[Opening Information section]
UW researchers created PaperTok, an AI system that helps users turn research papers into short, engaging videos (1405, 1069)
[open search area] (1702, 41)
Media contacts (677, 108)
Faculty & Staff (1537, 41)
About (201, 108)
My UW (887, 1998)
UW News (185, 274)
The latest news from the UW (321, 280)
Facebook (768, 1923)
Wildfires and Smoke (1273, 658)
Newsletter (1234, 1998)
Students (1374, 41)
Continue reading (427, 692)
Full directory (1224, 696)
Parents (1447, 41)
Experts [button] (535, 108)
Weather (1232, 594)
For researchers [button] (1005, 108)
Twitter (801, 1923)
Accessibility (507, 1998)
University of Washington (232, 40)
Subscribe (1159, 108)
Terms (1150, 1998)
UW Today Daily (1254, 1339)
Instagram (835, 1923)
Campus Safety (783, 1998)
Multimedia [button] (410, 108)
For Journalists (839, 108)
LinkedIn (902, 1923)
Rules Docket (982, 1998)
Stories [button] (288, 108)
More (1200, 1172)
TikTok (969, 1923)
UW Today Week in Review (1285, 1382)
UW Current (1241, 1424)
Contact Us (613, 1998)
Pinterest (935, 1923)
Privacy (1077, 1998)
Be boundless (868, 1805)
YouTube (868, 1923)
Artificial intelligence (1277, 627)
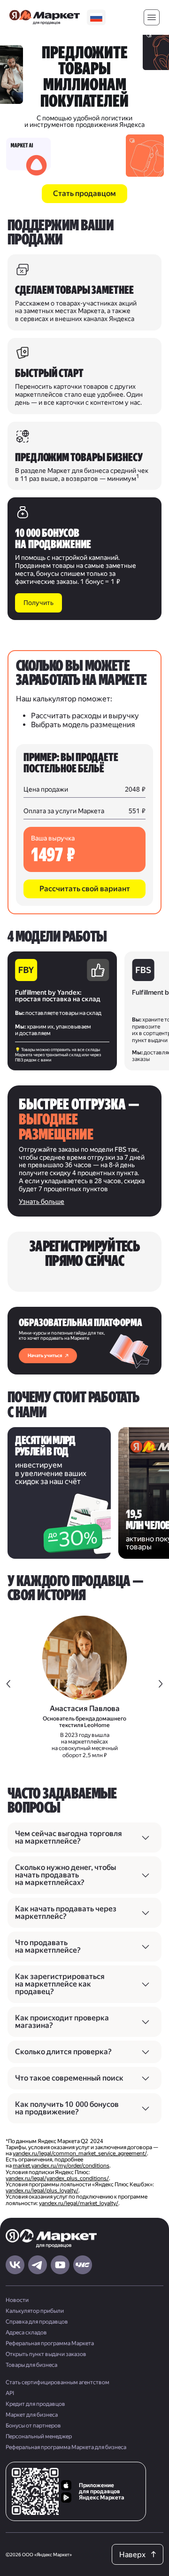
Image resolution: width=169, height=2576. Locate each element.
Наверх (132, 2554)
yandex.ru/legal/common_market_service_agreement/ (80, 2153)
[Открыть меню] (152, 18)
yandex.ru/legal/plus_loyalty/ (42, 2190)
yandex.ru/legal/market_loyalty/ (78, 2203)
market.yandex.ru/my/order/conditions (61, 2165)
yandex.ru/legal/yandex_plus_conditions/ (57, 2178)
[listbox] (96, 17)
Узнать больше (41, 1201)
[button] (84, 889)
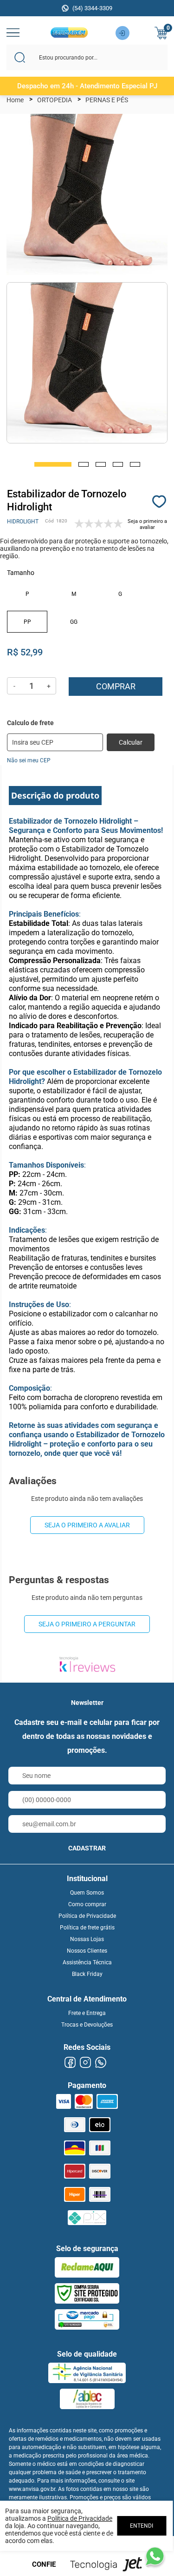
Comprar (115, 686)
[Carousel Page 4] (118, 464)
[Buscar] (19, 57)
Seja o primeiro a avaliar (87, 1525)
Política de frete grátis (87, 1927)
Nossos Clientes (87, 1951)
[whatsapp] (101, 2062)
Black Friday (87, 1974)
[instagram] (85, 2062)
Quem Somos (87, 1892)
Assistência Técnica (87, 1962)
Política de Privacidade (87, 1916)
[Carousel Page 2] (83, 464)
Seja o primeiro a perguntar (87, 1624)
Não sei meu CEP (29, 760)
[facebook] (70, 2062)
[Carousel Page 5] (135, 464)
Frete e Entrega (87, 2013)
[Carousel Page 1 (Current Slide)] (52, 464)
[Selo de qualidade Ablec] (87, 2399)
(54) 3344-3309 (92, 8)
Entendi (141, 2526)
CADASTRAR (87, 1848)
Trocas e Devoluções (87, 2024)
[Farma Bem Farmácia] (68, 35)
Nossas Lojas (87, 1939)
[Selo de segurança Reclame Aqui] (87, 2267)
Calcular (130, 742)
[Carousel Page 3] (101, 464)
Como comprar (87, 1904)
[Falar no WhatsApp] (155, 2556)
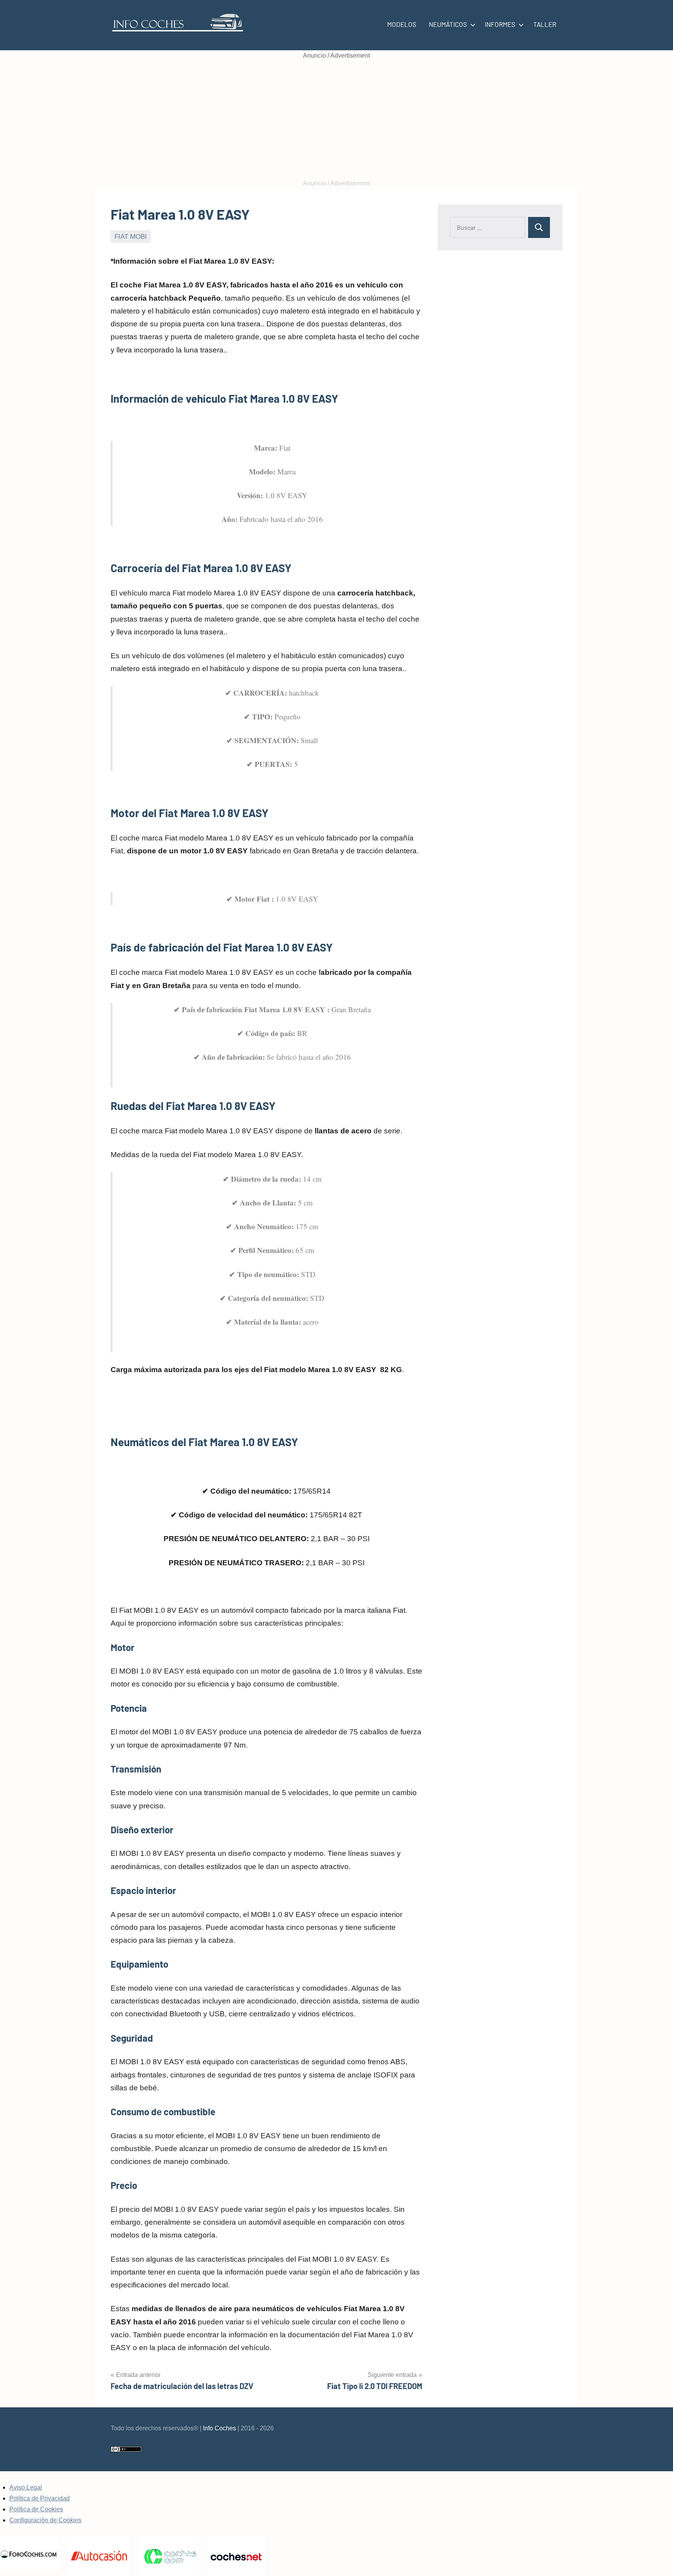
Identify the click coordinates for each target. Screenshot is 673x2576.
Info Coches (219, 2428)
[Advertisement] (336, 119)
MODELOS (401, 24)
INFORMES (500, 24)
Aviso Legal (25, 2487)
[Closing Information section]
◆ **Problem to solve**: In your copy of the records above, include every line exactly but no pictures.

◆ **Answer section**:
UW researchers created PaperTok, an AI system that helps users turn research papers into short, engaging videos (1405, 1069)
[open search area] (1702, 41)
Media contacts (677, 108)
Faculty & Staff (1537, 41)
About (201, 108)
My UW (887, 1998)
UW News (185, 274)
The latest news from the UW (321, 280)
Facebook (768, 1923)
Wildfires and Smoke (1273, 658)
Newsletter (1234, 1998)
Students (1374, 41)
Continue reading (427, 692)
Full directory (1224, 696)
Parents (1447, 41)
Experts [button] (535, 108)
Weather (1232, 594)
For researchers [button] (1005, 108)
Twitter (801, 1923)
Accessibility (507, 1998)
University of Washington (232, 40)
Subscribe (1159, 108)
Terms (1150, 1998)
UW Today Daily (1254, 1339)
Instagram (835, 1923)
Campus Safety (783, 1998)
Multimedia [button] (410, 108)
For Journalists (839, 108)
LinkedIn (902, 1923)
Rules Docket (982, 1998)
Stories [button] (288, 108)
More (1200, 1172)
TikTok (969, 1923)
UW Today Week in Review (1285, 1382)
UW Current (1241, 1424)
Contact Us (613, 1998)
Pinterest (935, 1923)
Privacy (1077, 1998)
Be boundless (868, 1805)
YouTube (868, 1923)
Artificial intelligence (1277, 627)
Image resolution: width=169, height=2576. Locate each element.
Наверх (132, 2554)
yandex.ru/legal/common_market_service_agreement/ (80, 2153)
[Открыть меню] (152, 18)
yandex.ru/legal/plus_loyalty/ (42, 2190)
yandex.ru/legal/market_loyalty/ (78, 2203)
market.yandex.ru/my/order/conditions (61, 2165)
yandex.ru/legal/yandex_plus_conditions/ (57, 2178)
[listbox] (96, 17)
Узнать больше (41, 1201)
[button] (84, 889)
Comprar (115, 686)
[Carousel Page 4] (118, 464)
[Buscar] (19, 57)
Seja o primeiro a avaliar (87, 1525)
Política de frete grátis (87, 1927)
Nossos Clientes (87, 1951)
[whatsapp] (101, 2062)
Black Friday (87, 1974)
[instagram] (85, 2062)
Quem Somos (87, 1892)
Assistência Técnica (87, 1962)
Política de Privacidade (87, 1916)
[Carousel Page 2] (83, 464)
Seja o primeiro a perguntar (87, 1624)
Não sei meu CEP (29, 760)
[facebook] (70, 2062)
[Carousel Page 5] (135, 464)
Frete e Entrega (87, 2013)
[Carousel Page 1 (Current Slide)] (52, 464)
[Selo de qualidade Ablec] (87, 2399)
(54) 3344-3309 (92, 8)
Entendi (141, 2526)
CADASTRAR (87, 1848)
Trocas e Devoluções (87, 2024)
[Farma Bem Farmácia] (68, 35)
Nossas Lojas (87, 1939)
[Selo de segurança Reclame Aqui] (87, 2267)
Calcular (130, 742)
[Carousel Page 3] (101, 464)
Como comprar (87, 1904)
[Falar no WhatsApp] (155, 2556)
Identify the click coordinates for each target. Screenshot is 673x2576.
Info Coches (219, 2428)
[Advertisement] (336, 119)
MODELOS (401, 24)
INFORMES (500, 24)
Aviso Legal (25, 2487)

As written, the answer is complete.